Smart Wooden Home Enabled by Direct‐Written Laser‐Induced Graphene

Abstract

AbstractWood is a naturally abundant, renewable, recyclable, biodegradable, and environment‐friendly construction material. Smart homes capable of remote monitoring and light, climate, and appliance control require a large number of electrical sensors and interconnections, which are challenging to implement in wood. Although conductive Laser‐induced‐graphene (LIG) formation on lignocellulosic materials has been lately reported, the introduction of LIG electrodes to smart wooden home applications has not been addressed to date. Herein, the direct patterning of LIG on natural wood in atmospheric air to form key electrical components that can support the construction of smart wooden homes is demonstrated. The sheet resistance of the LIG can reach 6.0 Ω sq−1, which is sufficient to support smart home requirements.
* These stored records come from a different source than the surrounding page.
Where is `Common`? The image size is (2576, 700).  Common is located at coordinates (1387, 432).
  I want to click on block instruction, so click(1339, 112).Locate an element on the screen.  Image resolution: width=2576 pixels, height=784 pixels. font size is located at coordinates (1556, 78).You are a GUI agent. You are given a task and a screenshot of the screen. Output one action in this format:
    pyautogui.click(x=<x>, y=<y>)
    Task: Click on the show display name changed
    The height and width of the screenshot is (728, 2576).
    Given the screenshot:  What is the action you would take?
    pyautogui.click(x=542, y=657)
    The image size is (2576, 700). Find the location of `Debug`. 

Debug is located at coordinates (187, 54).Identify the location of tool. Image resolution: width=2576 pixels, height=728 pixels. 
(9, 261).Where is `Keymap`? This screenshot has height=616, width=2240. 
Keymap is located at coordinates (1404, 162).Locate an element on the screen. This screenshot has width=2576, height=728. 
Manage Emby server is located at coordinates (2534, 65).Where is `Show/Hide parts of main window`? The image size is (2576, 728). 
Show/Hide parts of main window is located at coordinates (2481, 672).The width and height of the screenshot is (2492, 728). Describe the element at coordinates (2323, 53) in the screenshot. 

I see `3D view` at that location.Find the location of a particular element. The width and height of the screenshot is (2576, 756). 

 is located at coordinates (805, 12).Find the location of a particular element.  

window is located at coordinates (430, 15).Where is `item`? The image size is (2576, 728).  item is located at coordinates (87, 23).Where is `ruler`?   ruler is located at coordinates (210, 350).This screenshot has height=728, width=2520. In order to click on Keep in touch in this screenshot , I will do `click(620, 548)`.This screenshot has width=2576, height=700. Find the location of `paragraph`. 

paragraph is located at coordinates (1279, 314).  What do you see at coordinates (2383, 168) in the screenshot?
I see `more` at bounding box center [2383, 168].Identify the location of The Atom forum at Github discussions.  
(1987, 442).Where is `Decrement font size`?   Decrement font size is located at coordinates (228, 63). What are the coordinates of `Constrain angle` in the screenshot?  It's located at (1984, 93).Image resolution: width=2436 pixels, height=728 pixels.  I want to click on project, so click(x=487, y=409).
Four key smart home components, namely, a temperature sensor, heater, boiler, and electrical interconnections, are successfully patterned on wood at room temperature without significant ablation. In consideration of the real‐world application of this technology to wooden buildings, varnish coating is used for the LIG's structural protection; all the tests are conducted repeatedly by considering the actual wooden smart home applications. The design of LIG electrical connections using an external mechanical pressure without conductive adhesives will help promote the development of green and smart adhesive‐free timber‐based buildings.